Sunan Abu Dawud hadits nomor 2229

٢٢٢٩ – (صحيح) حَدَّثَنَا مُحَمَّدُ بۡنُ عَبۡدِ الرَّحِيمِ الۡبَزَّازُ، نا عَلِيُّ بۡنُ بَحۡرٍ الۡقَطَّانُ، نا هِشَامُ بۡنُ يُوسُفَ، عَنۡ مَعۡمَرٍ، عَنۡ عَمۡرِو بۡنِ مُسۡلِمٍ، عَنۡ عِكۡرِمَةَ، عَنِ ابۡنِ عَبَّاسٍ أَنَّ امۡرَأَةَ ثَابِتِ بۡنِ قَيۡسٍ اخۡتَلَعَتۡ مِنۡهُ، فَجَعَلَ النَّبِيُّ ﷺ عِدَّتَهَا حَيۡضَةٌ. قَالَ أَبُو دَاوُدَ: وَهَٰذَا الۡحَدِيثُ رَوَاهُ عَبۡدُ الرَّزَّاقِ، عَنۡ مَعۡمَرٍ، عَنۡ عَمۡرِو بۡنِ مُسۡلِمٍ، عَنۡ عِكۡرِمَةَ، عَنِ النَّبِيِّ ﷺ، مُرۡسَلًا.
2229. Muhammad bin ‘Abdurrahim Al-Bazzaz telah menceritakan kepada kami: ‘Ali bin Bahr Al-Qaththtan menceritakan kepada kami: Hisyam bin Yusuf menceritakan kepada kami dari Ma’mar, dari ‘Amr bin Muslim, dari ‘Ikrimah, dari Ibnu ‘Abbas, bahwa istri Tsabit bin Qais mengajukan khuluk terhadap suaminya, lalu Nabi shallallahu ‘alaihi wa sallam menjadikan masa idahnya satu kali haid.

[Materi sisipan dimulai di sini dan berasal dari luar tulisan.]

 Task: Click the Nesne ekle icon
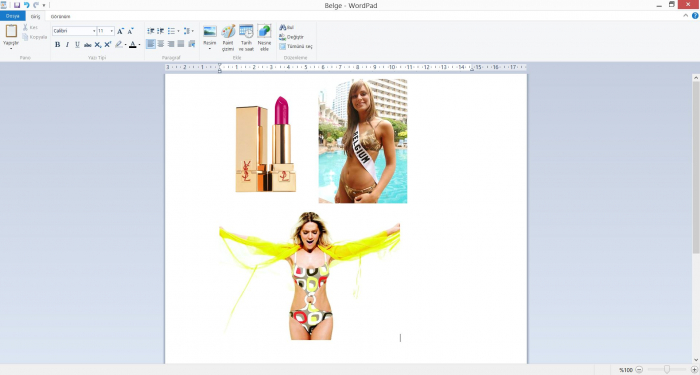[x=264, y=31]
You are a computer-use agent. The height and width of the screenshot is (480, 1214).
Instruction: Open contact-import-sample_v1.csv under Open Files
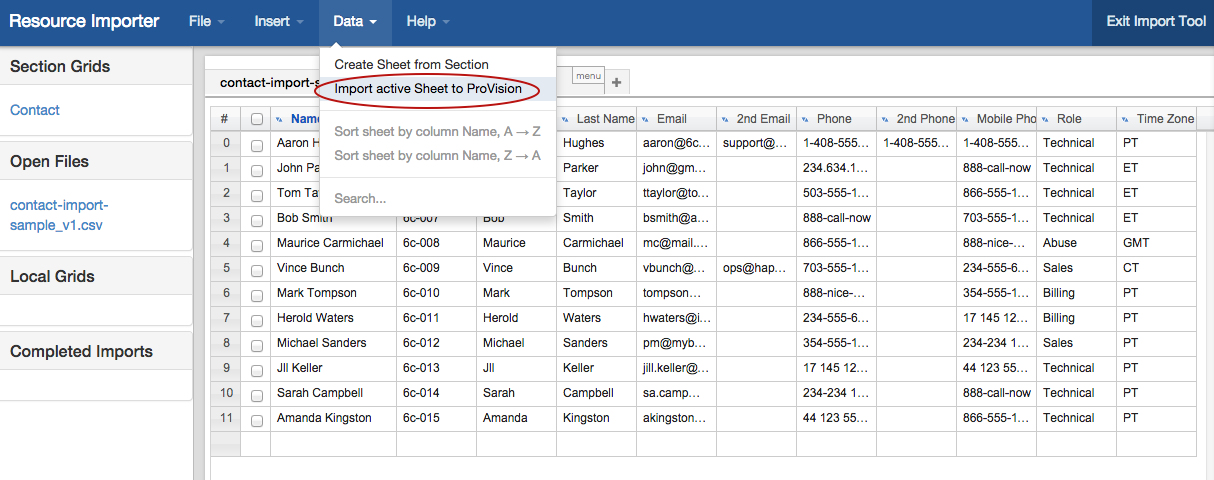(59, 215)

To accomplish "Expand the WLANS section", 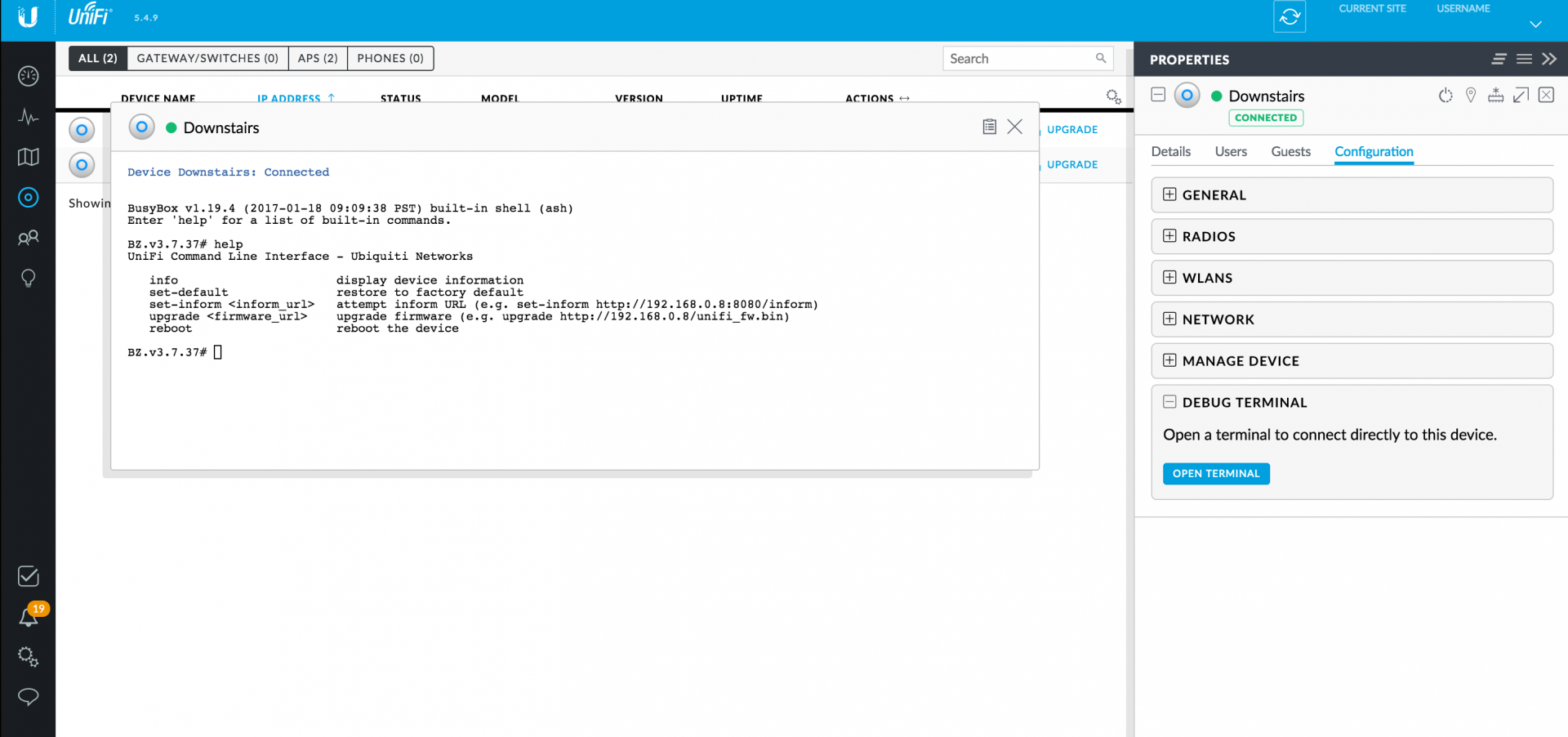I will tap(1169, 278).
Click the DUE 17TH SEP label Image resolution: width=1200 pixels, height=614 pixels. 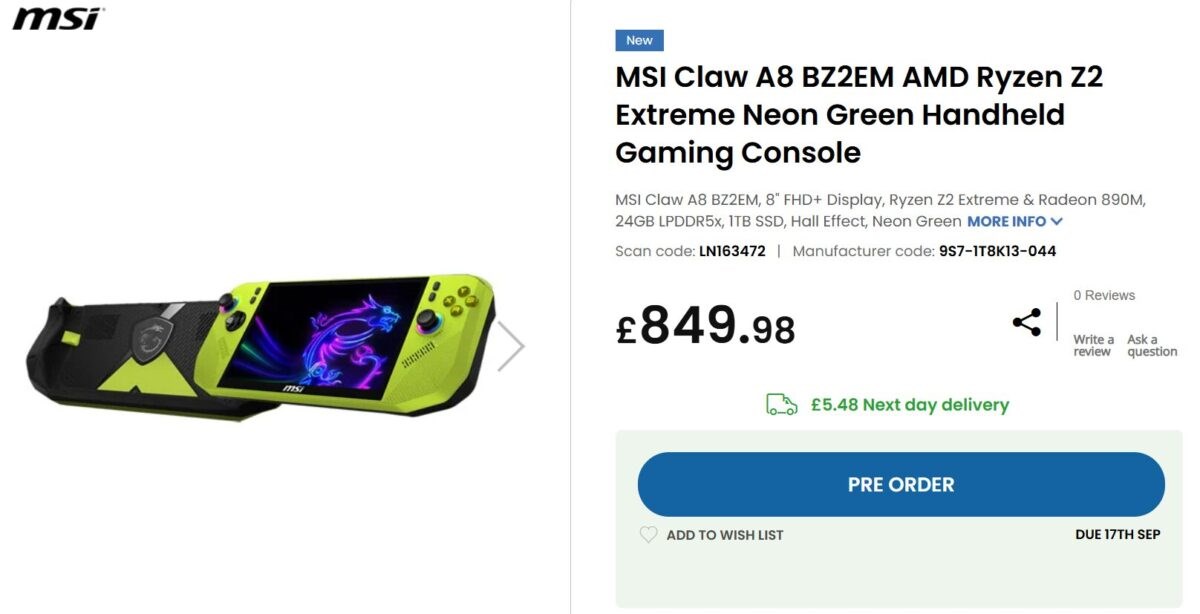pyautogui.click(x=1118, y=535)
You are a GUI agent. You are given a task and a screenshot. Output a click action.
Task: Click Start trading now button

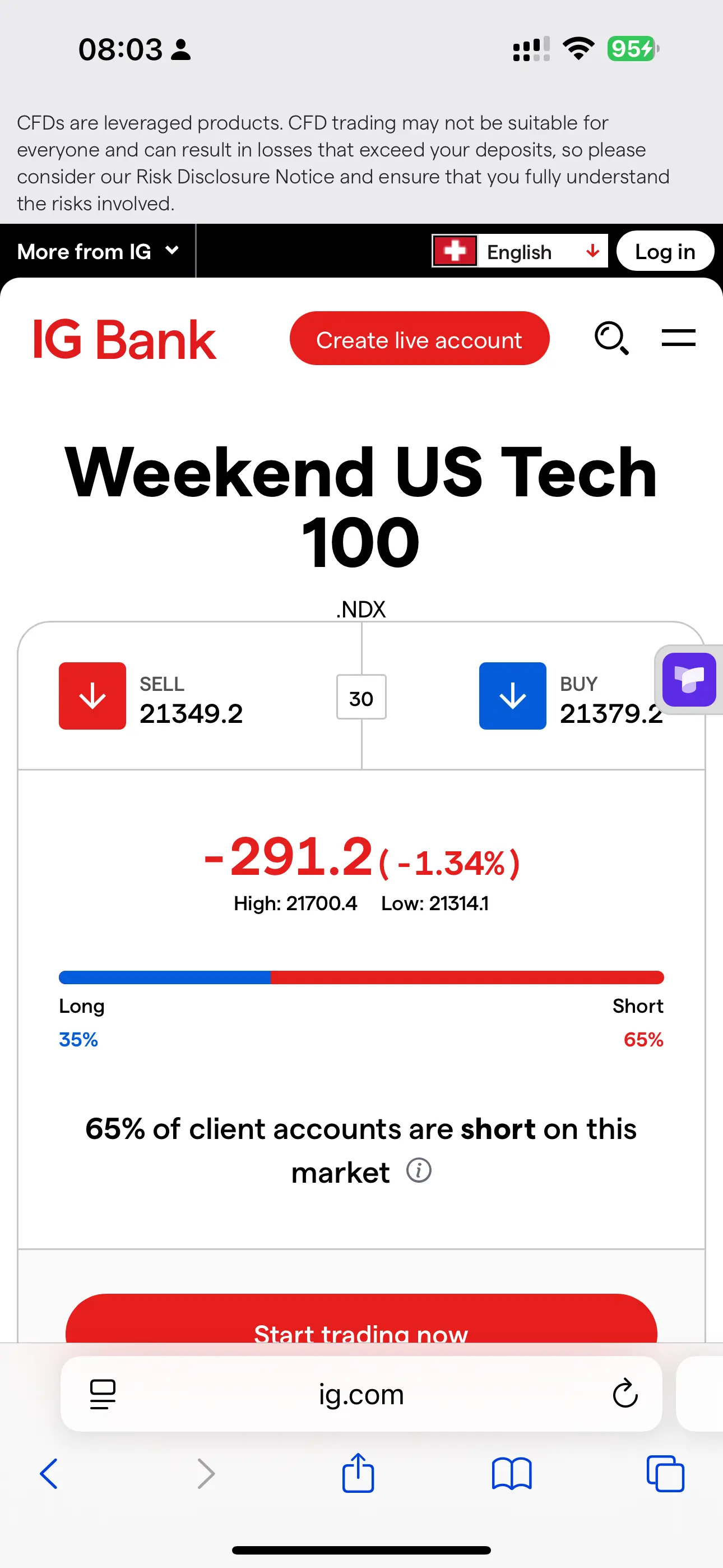point(362,1321)

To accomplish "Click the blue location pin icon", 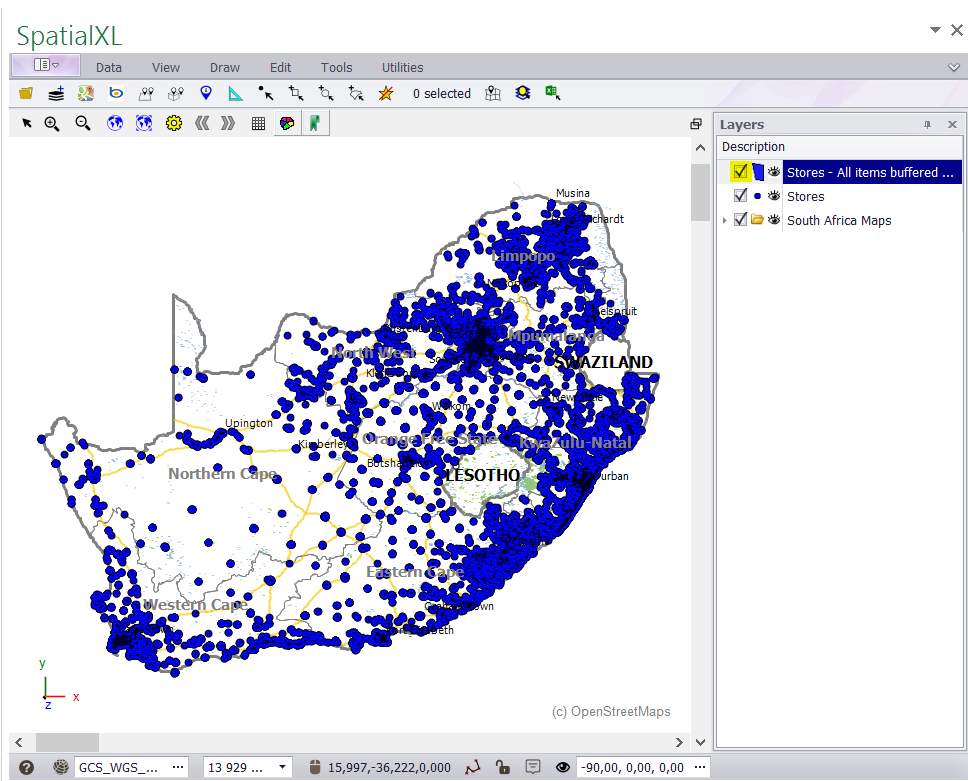I will (206, 94).
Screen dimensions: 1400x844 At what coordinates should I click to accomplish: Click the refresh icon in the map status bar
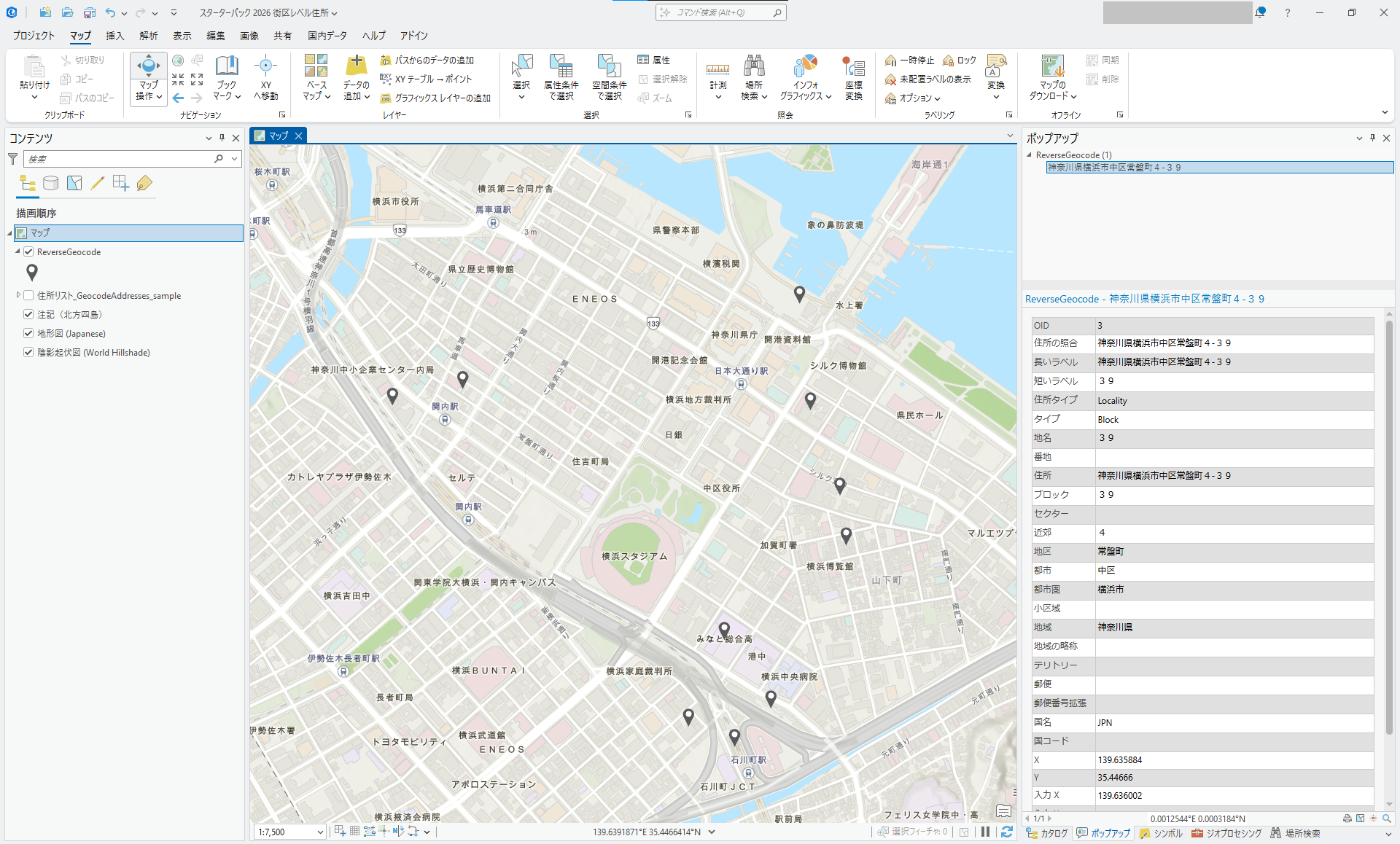pyautogui.click(x=1007, y=832)
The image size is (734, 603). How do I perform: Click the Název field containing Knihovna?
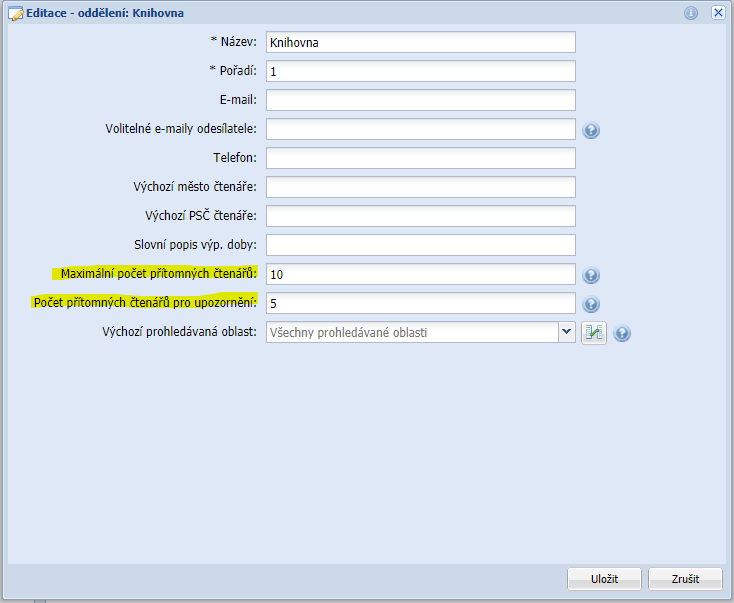click(420, 42)
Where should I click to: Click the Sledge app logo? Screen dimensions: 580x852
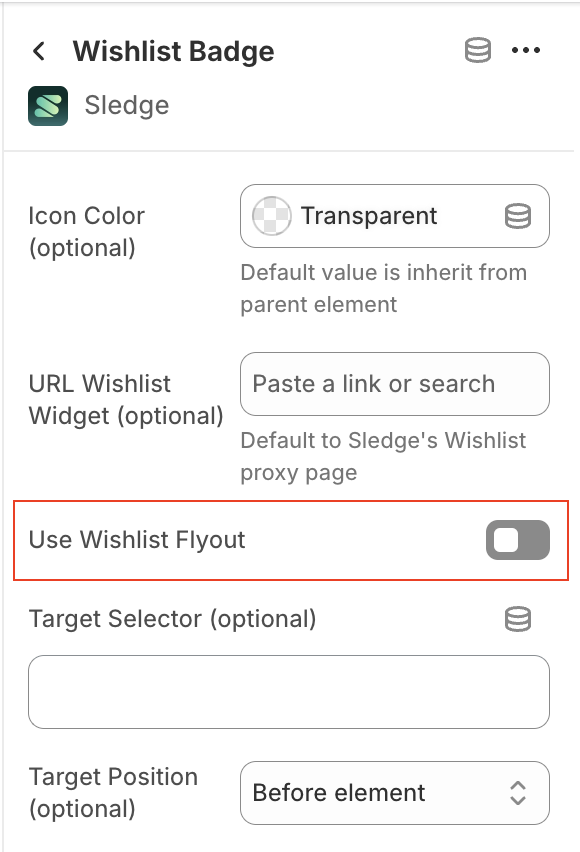(x=47, y=105)
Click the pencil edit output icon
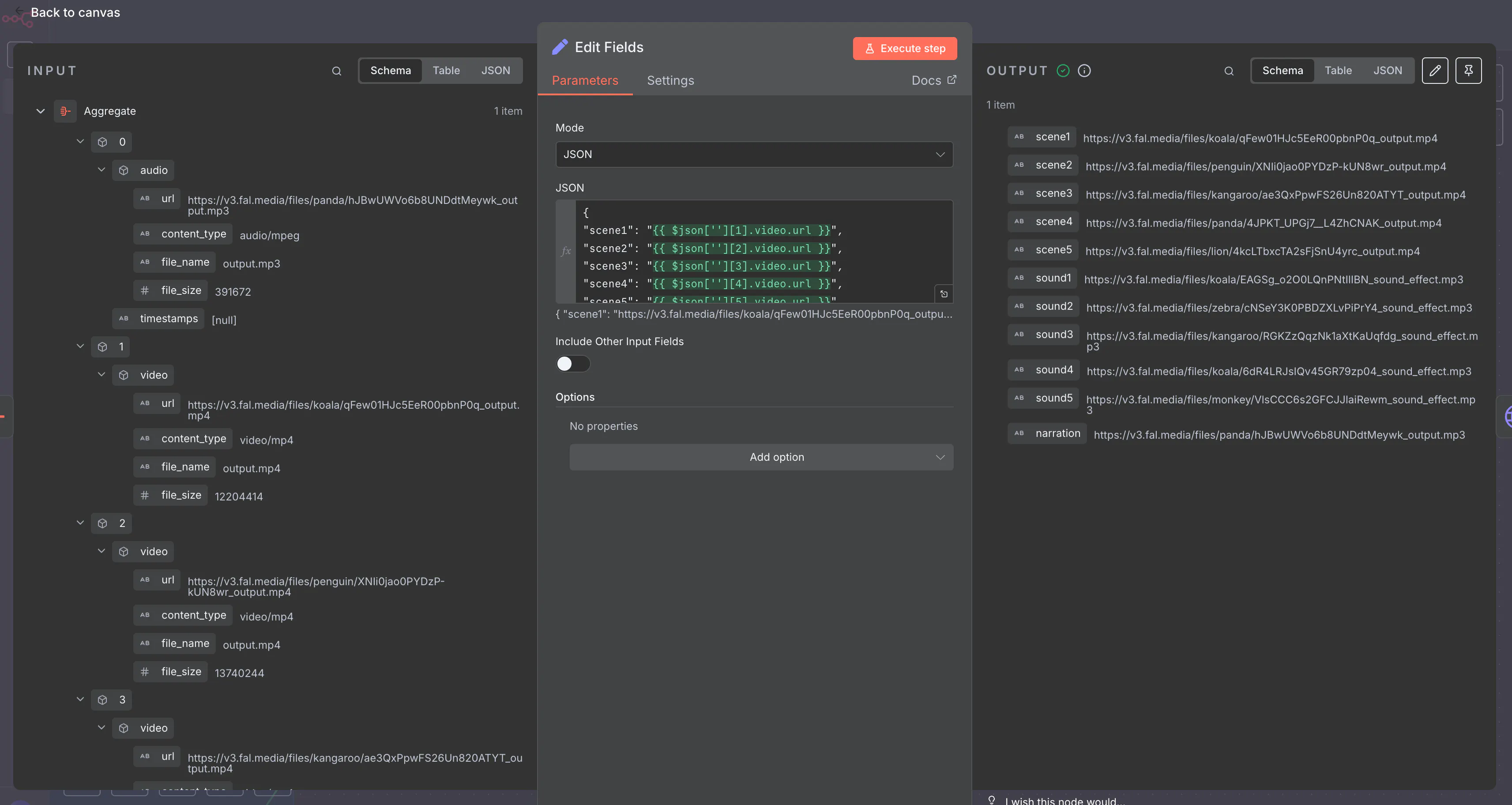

Abu Dawud berkata: Hadis ini juga diriwayatkan oleh ‘Abdurrazzaq dari Ma’mar, dari ‘Amr bin Muslim, dari ‘Ikrimah, dari Nabi shallallahu ‘alaihi wa sallam secara mursal.